◆ Directions for this task
Write the records out again in full, word for word.

◆ Dataset

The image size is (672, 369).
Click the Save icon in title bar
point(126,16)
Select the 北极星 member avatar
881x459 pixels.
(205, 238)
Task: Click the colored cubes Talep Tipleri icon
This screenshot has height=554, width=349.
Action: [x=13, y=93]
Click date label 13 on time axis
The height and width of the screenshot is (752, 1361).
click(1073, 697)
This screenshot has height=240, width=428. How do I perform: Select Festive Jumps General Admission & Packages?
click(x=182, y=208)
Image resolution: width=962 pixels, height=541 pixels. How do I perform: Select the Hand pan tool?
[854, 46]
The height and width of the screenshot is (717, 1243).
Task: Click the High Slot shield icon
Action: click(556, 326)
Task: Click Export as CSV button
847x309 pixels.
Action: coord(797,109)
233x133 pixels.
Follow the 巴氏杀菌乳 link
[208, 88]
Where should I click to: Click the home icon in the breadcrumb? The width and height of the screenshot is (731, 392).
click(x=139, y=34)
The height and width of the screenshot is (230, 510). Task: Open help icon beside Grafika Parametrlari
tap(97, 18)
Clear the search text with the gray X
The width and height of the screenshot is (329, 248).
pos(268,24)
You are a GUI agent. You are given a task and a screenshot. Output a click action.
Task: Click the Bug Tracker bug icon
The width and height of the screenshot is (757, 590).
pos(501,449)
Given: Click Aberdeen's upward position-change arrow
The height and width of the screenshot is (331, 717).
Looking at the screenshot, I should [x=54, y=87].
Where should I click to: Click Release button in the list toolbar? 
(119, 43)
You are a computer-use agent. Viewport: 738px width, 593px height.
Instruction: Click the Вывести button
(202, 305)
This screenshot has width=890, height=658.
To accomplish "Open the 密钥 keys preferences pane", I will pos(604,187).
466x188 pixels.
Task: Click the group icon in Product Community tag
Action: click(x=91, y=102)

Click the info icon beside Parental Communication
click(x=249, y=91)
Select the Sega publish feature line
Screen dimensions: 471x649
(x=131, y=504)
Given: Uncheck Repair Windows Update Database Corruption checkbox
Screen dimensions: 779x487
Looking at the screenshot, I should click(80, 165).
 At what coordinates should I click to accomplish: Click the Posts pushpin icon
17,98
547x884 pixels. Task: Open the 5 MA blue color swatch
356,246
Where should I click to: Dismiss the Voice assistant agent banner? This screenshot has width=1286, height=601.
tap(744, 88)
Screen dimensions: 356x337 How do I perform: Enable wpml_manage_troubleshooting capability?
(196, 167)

◆ Expected output
The image size is (672, 369).
Click the Save icon in title bar
point(126,16)
Select the 北极星 member avatar
881x459 pixels.
(205, 238)
Task: Click the colored cubes Talep Tipleri icon
This screenshot has height=554, width=349.
Action: [x=13, y=93]
Click date label 13 on time axis
The height and width of the screenshot is (752, 1361).
click(1073, 697)
This screenshot has height=240, width=428. How do I perform: Select Festive Jumps General Admission & Packages?
click(x=182, y=208)
Image resolution: width=962 pixels, height=541 pixels. How do I perform: Select the Hand pan tool?
[854, 46]
The height and width of the screenshot is (717, 1243).
Task: Click the High Slot shield icon
Action: click(556, 326)
Task: Click Export as CSV button
847x309 pixels.
Action: coord(797,109)
233x133 pixels.
Follow the 巴氏杀菌乳 link
[208, 88]
Where should I click to: Click the home icon in the breadcrumb? The width and height of the screenshot is (731, 392).
click(x=139, y=34)
The height and width of the screenshot is (230, 510). Task: Open help icon beside Grafika Parametrlari
tap(97, 18)
Clear the search text with the gray X
The width and height of the screenshot is (329, 248).
pos(268,24)
You are a GUI agent. You are given a task and a screenshot. Output a click action.
Task: Click the Bug Tracker bug icon
The width and height of the screenshot is (757, 590).
pos(501,449)
Given: Click Aberdeen's upward position-change arrow
The height and width of the screenshot is (331, 717).
Looking at the screenshot, I should [x=54, y=87].
Where should I click to: Click Release button in the list toolbar? 
(119, 43)
You are a computer-use agent. Viewport: 738px width, 593px height.
Instruction: Click the Вывести button
(202, 305)
This screenshot has width=890, height=658.
To accomplish "Open the 密钥 keys preferences pane", I will pos(604,187).
466x188 pixels.
Task: Click the group icon in Product Community tag
Action: click(x=91, y=102)

Click the info icon beside Parental Communication
click(x=249, y=91)
Select the Sega publish feature line
Screen dimensions: 471x649
(x=131, y=504)
Given: Uncheck Repair Windows Update Database Corruption checkbox
Screen dimensions: 779x487
Looking at the screenshot, I should click(80, 165).
 At what coordinates should I click to accomplish: Click the Posts pushpin icon
17,98
547x884 pixels. Task: Open the 5 MA blue color swatch
356,246
Where should I click to: Dismiss the Voice assistant agent banner? This screenshot has width=1286, height=601.
tap(744, 88)
Screen dimensions: 356x337 How do I perform: Enable wpml_manage_troubleshooting capability?
(196, 167)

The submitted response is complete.